◆ **THE TASK**:
Among the entries, find the lines with the string "computer" and copy them.

-------- DATASET ENTRIES

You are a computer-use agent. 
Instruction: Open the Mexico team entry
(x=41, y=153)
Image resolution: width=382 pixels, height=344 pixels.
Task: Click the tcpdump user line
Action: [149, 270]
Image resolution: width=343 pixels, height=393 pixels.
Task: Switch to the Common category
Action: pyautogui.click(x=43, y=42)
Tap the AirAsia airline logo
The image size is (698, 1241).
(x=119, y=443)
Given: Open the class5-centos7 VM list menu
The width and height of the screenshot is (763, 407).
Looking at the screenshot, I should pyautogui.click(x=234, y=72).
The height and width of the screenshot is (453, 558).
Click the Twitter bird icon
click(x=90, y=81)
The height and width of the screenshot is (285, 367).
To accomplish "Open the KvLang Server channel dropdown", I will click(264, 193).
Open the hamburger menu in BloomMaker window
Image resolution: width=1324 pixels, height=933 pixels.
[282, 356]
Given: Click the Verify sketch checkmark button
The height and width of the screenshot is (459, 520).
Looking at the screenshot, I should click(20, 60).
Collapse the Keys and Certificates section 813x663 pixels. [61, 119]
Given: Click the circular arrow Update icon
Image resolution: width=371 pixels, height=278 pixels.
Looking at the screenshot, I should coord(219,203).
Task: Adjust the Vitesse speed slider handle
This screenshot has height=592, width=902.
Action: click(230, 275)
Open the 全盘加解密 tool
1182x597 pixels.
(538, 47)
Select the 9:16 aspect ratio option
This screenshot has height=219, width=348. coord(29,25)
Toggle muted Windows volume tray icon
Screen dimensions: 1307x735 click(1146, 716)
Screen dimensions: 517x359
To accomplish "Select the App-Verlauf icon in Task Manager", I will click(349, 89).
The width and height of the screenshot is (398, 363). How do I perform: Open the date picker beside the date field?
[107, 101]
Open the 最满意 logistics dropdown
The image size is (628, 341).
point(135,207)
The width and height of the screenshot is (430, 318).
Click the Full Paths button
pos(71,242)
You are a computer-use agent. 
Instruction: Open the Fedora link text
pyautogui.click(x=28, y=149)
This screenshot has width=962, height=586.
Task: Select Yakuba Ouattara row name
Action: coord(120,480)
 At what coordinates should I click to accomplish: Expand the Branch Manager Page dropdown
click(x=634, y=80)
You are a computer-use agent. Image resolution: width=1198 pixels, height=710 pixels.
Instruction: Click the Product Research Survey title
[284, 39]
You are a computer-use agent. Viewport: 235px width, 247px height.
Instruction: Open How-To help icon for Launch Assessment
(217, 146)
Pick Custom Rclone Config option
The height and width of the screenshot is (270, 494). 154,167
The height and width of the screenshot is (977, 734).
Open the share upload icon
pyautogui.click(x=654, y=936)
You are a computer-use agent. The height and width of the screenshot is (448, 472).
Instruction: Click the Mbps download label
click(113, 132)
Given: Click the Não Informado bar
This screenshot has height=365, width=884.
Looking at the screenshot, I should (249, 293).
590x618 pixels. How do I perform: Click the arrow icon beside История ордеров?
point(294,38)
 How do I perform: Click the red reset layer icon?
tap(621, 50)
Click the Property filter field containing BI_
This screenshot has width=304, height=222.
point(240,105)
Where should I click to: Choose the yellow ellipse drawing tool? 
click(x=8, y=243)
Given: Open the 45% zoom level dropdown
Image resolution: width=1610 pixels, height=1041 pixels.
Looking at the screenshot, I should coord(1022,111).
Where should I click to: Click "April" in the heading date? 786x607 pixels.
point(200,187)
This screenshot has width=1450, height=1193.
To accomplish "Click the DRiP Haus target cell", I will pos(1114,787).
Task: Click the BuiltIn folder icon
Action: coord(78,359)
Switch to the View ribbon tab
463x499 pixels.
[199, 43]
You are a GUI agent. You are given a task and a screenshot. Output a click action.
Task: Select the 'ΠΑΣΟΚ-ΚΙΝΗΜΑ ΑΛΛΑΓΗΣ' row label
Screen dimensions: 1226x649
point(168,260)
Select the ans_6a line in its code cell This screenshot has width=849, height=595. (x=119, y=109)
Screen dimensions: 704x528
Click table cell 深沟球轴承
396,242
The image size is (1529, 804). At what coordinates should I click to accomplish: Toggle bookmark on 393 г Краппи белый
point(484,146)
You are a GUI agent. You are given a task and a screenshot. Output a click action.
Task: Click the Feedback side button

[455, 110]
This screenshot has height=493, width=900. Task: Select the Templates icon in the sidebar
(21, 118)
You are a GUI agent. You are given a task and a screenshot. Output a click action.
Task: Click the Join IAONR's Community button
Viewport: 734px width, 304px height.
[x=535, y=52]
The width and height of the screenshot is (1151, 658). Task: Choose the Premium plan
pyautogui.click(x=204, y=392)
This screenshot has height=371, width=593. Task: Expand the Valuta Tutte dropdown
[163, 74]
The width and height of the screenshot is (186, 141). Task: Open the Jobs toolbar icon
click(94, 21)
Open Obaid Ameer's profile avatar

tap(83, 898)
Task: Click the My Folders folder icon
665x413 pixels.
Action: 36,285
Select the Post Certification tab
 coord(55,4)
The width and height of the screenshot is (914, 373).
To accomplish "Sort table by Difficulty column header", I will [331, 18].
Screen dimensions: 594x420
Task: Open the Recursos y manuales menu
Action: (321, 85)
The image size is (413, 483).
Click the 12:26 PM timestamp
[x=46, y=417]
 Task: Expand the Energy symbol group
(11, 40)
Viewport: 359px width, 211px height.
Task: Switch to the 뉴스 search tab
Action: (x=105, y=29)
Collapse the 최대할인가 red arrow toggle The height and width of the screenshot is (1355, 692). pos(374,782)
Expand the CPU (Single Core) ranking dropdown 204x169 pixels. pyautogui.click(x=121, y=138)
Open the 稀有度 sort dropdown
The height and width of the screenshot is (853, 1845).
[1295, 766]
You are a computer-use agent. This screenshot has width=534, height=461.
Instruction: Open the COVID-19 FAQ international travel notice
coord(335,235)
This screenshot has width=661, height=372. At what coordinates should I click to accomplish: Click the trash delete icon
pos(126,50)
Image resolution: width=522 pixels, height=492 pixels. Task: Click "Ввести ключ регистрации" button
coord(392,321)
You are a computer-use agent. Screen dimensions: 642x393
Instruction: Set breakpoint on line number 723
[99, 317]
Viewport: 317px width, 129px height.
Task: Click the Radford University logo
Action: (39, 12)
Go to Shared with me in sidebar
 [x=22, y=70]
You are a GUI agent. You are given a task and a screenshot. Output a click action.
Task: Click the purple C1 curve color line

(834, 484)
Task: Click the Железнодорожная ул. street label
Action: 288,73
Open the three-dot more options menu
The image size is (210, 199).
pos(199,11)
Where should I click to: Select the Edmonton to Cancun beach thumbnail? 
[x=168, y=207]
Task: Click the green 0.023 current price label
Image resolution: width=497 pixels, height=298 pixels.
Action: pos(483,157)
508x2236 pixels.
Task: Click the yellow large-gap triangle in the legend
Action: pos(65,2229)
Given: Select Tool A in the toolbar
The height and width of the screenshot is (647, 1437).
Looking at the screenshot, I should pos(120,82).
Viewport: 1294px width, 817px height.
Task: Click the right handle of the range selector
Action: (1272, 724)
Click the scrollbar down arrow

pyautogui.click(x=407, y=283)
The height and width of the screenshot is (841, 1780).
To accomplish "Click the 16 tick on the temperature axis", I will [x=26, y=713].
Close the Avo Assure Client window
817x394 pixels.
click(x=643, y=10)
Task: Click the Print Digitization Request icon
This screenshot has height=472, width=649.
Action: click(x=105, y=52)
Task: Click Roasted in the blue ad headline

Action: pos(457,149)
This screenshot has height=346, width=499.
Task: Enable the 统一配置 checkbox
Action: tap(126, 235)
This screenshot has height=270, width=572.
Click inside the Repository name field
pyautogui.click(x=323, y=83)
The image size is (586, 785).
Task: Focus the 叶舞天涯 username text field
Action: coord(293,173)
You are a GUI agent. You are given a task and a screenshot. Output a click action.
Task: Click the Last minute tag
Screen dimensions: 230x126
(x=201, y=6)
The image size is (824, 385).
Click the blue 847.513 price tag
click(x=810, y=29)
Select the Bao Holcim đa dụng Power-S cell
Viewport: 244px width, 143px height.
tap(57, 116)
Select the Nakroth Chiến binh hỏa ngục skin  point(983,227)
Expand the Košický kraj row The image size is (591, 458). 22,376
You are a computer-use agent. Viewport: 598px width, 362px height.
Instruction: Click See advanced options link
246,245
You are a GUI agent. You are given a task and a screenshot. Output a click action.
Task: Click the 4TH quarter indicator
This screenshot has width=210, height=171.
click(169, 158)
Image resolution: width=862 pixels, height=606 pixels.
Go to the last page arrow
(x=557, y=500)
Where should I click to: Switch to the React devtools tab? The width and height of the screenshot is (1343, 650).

----------------

◆ **FINAL ANSWER**:
You are a computer-use agent. 
You are a computer-use agent. 
You are a computer-use agent. Image resolution: width=1198 pixels, height=710 pixels.
You are a computer-use agent. Viewport: 235px width, 247px height.
You are a computer-use agent. The height and width of the screenshot is (448, 472).
You are a computer-use agent. This screenshot has width=534, height=461.
You are a computer-use agent. Screen dimensions: 642x393
You are a computer-use agent. Viewport: 598px width, 362px height.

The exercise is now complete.